YOUR OBJECTIVE:
Print, exactly as they appear in the listing below, the lines from the line with "الأخبار والبيانات الصحفية (679, 1227)" to the line with "[Quick View] (110, 1213)", with both end lines kept.

MATERIAL FOR THIS EXERCISE:
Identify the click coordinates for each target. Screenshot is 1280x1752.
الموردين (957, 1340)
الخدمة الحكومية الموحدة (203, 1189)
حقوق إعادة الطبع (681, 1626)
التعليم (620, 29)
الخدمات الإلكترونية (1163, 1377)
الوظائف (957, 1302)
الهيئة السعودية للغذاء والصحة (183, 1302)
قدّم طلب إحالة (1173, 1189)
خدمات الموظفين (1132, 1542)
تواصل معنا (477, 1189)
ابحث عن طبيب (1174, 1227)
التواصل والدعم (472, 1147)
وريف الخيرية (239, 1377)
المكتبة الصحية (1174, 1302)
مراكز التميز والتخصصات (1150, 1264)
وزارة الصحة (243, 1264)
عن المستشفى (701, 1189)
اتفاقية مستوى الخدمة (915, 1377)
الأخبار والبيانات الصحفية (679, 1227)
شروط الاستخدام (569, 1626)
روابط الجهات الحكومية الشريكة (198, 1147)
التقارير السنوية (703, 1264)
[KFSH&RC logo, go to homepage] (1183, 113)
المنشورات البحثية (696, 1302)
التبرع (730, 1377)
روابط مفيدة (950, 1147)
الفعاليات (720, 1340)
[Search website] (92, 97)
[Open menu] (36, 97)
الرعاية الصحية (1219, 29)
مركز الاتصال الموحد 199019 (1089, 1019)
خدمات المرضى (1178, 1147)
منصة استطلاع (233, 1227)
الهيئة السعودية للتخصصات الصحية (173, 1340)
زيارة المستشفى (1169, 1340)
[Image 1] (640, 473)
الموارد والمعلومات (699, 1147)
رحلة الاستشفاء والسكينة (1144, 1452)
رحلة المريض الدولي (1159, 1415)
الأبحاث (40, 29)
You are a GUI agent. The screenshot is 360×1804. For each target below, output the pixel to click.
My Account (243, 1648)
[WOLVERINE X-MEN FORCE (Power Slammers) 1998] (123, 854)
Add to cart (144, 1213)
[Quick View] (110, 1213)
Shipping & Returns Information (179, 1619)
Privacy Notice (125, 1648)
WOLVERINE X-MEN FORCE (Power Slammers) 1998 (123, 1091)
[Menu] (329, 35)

RESULT BELOW:
الأخبار والبيانات الصحفية (679, 1227)
شروط الاستخدام (569, 1626)
روابط الجهات الحكومية الشريكة (198, 1147)
التقارير السنوية (703, 1264)
[KFSH&RC logo, go to homepage] (1183, 113)
المنشورات البحثية (696, 1302)
التبرع (730, 1377)
روابط مفيدة (950, 1147)
الفعاليات (720, 1340)
[Search website] (92, 97)
[Open menu] (36, 97)
الرعاية الصحية (1219, 29)
مركز الاتصال الموحد 199019 (1089, 1019)
خدمات المرضى (1178, 1147)
منصة استطلاع (233, 1227)
الهيئة السعودية للتخصصات الصحية (173, 1340)
زيارة المستشفى (1169, 1340)
[Image 1] (640, 473)
الموارد والمعلومات (699, 1147)
رحلة الاستشفاء والسكينة (1144, 1452)
رحلة المريض الدولي (1159, 1415)
الأبحاث (40, 29)
You are a GUI agent. The screenshot is 360×1804. For each target below, output the pixel to click.
My Account (243, 1648)
[WOLVERINE X-MEN FORCE (Power Slammers) 1998] (123, 854)
Add to cart (144, 1213)
[Quick View] (110, 1213)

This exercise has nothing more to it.